How does that fail? And are you manually mixing ports and packages?

For installing from the port, the output you post has the explanation right in it:


lorien said:


> ===> An older version of py38-setuptools is already installed (py38-setuptools-57.0.0)
> You may wish to ``make deinstall'' and install this port again
> by ``make reinstall'' to upgrade it properly.


----------



## jmos (Jun 13, 2022)

As it is a port dependency, that fails: First update devel/py-setuptools (with `make reinstall` - as the output suggests), and afterwards graphics/okular. Or upgrade your processes and use something like portmaster, which solves such things for you.


----------



## lorien (Jun 14, 2022)

jmos said:


> As it is a port dependency, that fails: First update devel/py-setuptools (with `make reinstall` - as the output suggests), and afterwards graphics/okular. Or upgrade your processes and use something like portmaster, which solves such things for you.



Look.


> root@requiem:/usr/ports/graphics/okular # make install clean
> ===>   okular-22.04.2_1 depends on executable: markdown - not found
> ===>   okular-22.04.2_1 depends on executable: markdown - not found
> *** Error code 1
> ...


I don't know what package to install for that executable.

UPDATE: found it! It's a package.


----------

_ _ _ _ _

Set task A: According to the forum thread, which port does jmos say to update first, before graphics/okular?
The records that come next have no connection to the forum thread.

Given records:
_ _ _ _ _

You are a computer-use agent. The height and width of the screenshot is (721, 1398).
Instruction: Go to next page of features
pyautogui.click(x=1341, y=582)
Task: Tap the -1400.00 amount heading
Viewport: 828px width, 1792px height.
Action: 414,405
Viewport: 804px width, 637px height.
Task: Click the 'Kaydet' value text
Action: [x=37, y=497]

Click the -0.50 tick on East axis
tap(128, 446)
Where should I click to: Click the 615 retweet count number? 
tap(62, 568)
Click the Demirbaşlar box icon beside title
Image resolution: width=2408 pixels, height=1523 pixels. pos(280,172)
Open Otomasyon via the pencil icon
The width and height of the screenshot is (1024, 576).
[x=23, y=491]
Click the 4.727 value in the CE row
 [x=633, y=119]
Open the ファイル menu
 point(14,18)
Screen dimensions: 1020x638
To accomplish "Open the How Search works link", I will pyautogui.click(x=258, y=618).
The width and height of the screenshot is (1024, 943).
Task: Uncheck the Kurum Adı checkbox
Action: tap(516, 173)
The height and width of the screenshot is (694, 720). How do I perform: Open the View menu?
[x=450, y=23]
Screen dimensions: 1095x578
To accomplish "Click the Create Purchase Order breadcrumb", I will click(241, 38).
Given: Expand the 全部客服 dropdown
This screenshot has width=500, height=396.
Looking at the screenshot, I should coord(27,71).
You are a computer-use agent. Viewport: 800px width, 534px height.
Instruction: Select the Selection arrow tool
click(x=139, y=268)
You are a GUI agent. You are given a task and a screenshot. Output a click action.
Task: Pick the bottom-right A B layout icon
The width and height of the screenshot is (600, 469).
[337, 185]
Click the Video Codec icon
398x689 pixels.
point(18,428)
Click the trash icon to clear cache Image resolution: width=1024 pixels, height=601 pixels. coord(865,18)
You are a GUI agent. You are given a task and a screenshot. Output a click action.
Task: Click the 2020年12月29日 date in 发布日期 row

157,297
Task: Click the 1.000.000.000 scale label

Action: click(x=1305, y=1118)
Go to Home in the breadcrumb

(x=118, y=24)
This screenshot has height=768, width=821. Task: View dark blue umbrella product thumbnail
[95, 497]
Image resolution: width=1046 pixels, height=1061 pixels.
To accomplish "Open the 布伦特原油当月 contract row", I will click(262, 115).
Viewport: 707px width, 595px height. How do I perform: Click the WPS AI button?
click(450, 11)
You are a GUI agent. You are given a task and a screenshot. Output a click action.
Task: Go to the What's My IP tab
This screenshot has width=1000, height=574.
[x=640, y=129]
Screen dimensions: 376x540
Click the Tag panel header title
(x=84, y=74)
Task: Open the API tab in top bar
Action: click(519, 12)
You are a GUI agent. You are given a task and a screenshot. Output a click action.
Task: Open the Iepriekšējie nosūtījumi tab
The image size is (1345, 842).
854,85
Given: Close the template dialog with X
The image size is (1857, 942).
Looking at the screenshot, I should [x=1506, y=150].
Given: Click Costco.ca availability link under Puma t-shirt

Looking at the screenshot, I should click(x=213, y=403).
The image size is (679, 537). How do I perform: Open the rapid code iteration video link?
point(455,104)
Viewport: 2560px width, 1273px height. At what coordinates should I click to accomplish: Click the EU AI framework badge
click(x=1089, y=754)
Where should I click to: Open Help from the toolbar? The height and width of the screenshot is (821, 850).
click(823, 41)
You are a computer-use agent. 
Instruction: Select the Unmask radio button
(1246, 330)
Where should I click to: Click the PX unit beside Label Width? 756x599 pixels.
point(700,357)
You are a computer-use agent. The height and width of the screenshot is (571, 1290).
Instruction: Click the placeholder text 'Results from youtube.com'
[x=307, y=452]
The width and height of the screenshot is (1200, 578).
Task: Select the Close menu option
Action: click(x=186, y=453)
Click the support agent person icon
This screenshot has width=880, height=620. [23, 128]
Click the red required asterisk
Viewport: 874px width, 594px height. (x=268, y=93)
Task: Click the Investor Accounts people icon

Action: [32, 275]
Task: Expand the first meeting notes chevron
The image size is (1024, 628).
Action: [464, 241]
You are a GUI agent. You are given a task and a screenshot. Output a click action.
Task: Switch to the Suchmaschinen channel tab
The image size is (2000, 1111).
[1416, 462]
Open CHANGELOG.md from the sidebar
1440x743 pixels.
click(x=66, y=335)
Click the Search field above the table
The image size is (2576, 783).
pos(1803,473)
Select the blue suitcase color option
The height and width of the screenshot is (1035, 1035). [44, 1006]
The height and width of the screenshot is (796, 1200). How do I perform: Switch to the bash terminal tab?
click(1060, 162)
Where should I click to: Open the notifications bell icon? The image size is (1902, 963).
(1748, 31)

_ _ _ _ _

Set task B: Give the stretch of the records from the line that contains "Click the support agent person icon" through the line that contains "Action: [464, 241]" as a Markdown table with the columns No. and Line, one row per line and blank lines left out.

Exercise solution A: devel/py-setuptools

Exercise solution B:
| No. | Line |
|---|---|
| 1 | Click the support agent person icon |
| 2 | This screenshot has width=880, height=620. [23, 128] |
| 3 | Click the red required asterisk |
| 4 | Viewport: 874px width, 594px height. (x=268, y=93) |
| 5 | Task: Click the Investor Accounts people icon |
| 6 | Action: [32, 275] |
| 7 | Task: Expand the first meeting notes chevron |
| 8 | The image size is (1024, 628). |
| 9 | Action: [464, 241] |